Since opioid peptides and opiate receptors have been demonstrated in the pancreatic islets, we investigated the effects of beta-endorphin, met-enkephalin, and dynorphin A, on basal and stimulated insulin secretion in the mouse. Each of the three opioid peptides was injected intravenously (0.06-64 nmol/kg) alone or together with each of the three insulin releasing agents glucose (2.8 mmol/kg), carbachol (cholinergic agonist, 0.16 mumol/kg), or terbutaline (beta 2-adrenoceptor agonist, 3.6 mumol/kg).
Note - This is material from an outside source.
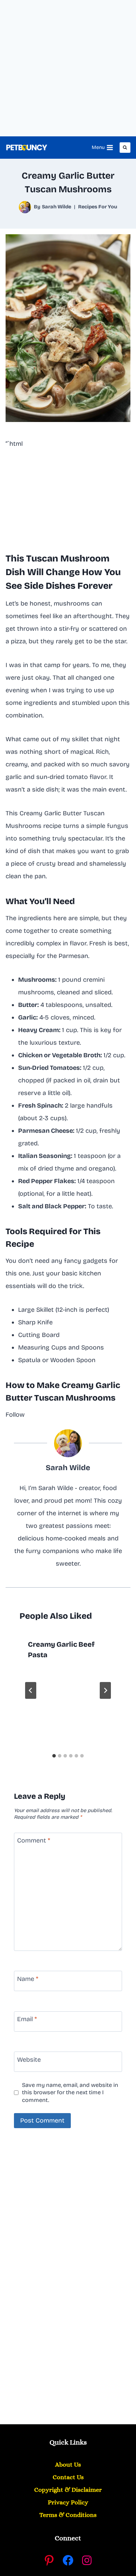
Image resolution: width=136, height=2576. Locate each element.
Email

It was found that beta-endorphin, met-enkephalin, and dynorphin A were all without effect on basal plasma insulin levels, except a slight elevation by beta-endorphin induced at 2 min after its injection at 64 nmol/kg (to 41 +/- 2 microU/mL vs 28 +/- 4 microU/mL in controls; p less than 0.05). Glucose- and terbutaline-induced insulin secretion were inhibited by beta-endorphin at the lower dose levels of 0.25 (p less than 0.01) and 1 nmol/kg (p less than 0.05). This effect was counteracted by the opiate receptor antagonist naloxone (500 micrograms/kg). In contrast, beta-endorphin at the high dose levels of 16 and 64 nmol/kg augmented the glucose- and terbutaline-induced insulin secretion (p less than 0.05). Carbachol-induced insulin secretion was not affected by beta-endorphin at the lower dose levels but augmented by the peptide at 64 nmol/kg (p less than 0.01). Met-enkephalin inhibited glucose- (p less than 0.01) and terbutaline- (p less than 0.05) induced insulin secretion at the high dose rates of 16 and 64 nmol/kg, but the peptide was without effect on carbachol-induced insulin secretion. The inhibitory effects were counteracted by naloxone. Dynorphin A did not affect stimulated insulin secretion at any of the dose levels tested. In summary, in the mouse 1. beta-Endorphin at low dose levels inhibits and at high dose levels augments stimulated insulin secretion; 2. Met-enkephalin inhibits stimulated insulin secretion; and 3. Dynorphin A does not affect insulin secretion. It is suggested that the main influence of beta-endorphin and met-enkephalin under in vivo conditions in the mouse is to inhibit stimulated insulin secretion.